Francis Asbury

Francis Asbury ( born August 20, 1745 in Handsworth in Birmingham, England, † March 31, 1816 in Spotsylvania County, Virginia) was one of the first two bishops of the Methodist Episcopal Church in the United States.

Francis Asbury was born in humble circumstances. At age 16, he was converted to Methodism and became a local preacher. From 1766 he was an itinerant preacher in Bedfordshire, Colchester and Wiltshire in England. In 1771 he volunteered to go to America.

There, too, he was an itinerant preacher ( " District Rider " ) in New York, Philadelphia and Delaware. After the Revolutionary War he was the only British-born Methodist preacher who was still active in the United States. He extended his travels from beyond the Appalachians.

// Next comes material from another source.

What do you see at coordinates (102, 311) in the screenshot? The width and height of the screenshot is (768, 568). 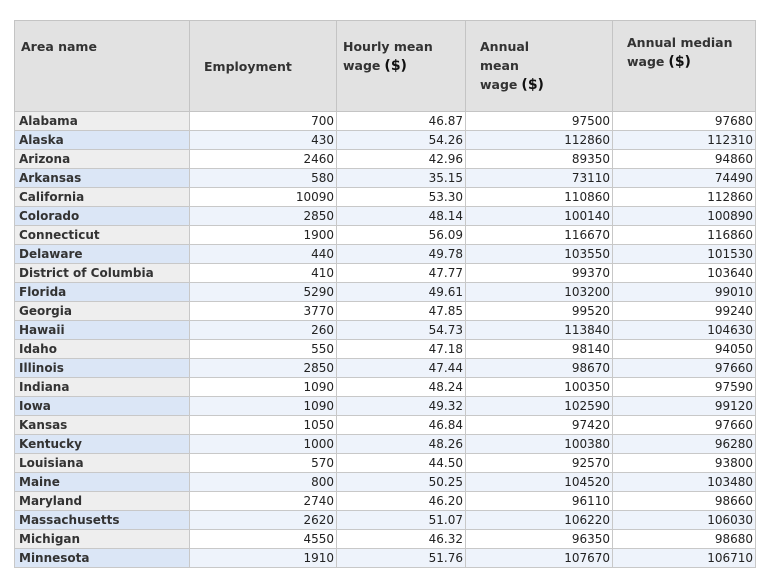 I see `area-name-cell: Georgia` at bounding box center [102, 311].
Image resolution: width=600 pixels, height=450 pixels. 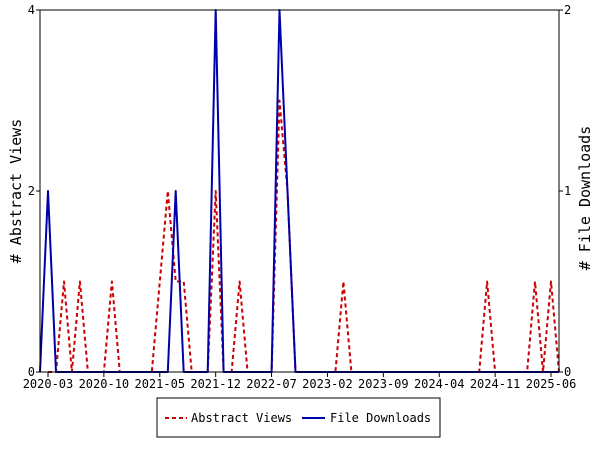 I want to click on x-tick-label-9: 2025-06, so click(x=552, y=384).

Asbury was in 1784 one of the central figures of the so-called Christmas Conference in Baltimore, which is considered the founding meeting of the Methodist Church in America. John Wesley had him ordained in 1784 by Thomas Coke as a deacon, elder and bishop. During the next thirty years Asbury led tirelessly the rapidly growing American Methodist Church, where he was almost constantly on the move.

On his arrival in America, there were 550 Methodists in New York and Philadelphia, at his death, it was 250,000, with 700 ordained preachers.

Asbury died in Virginia and was buried in Baltimore.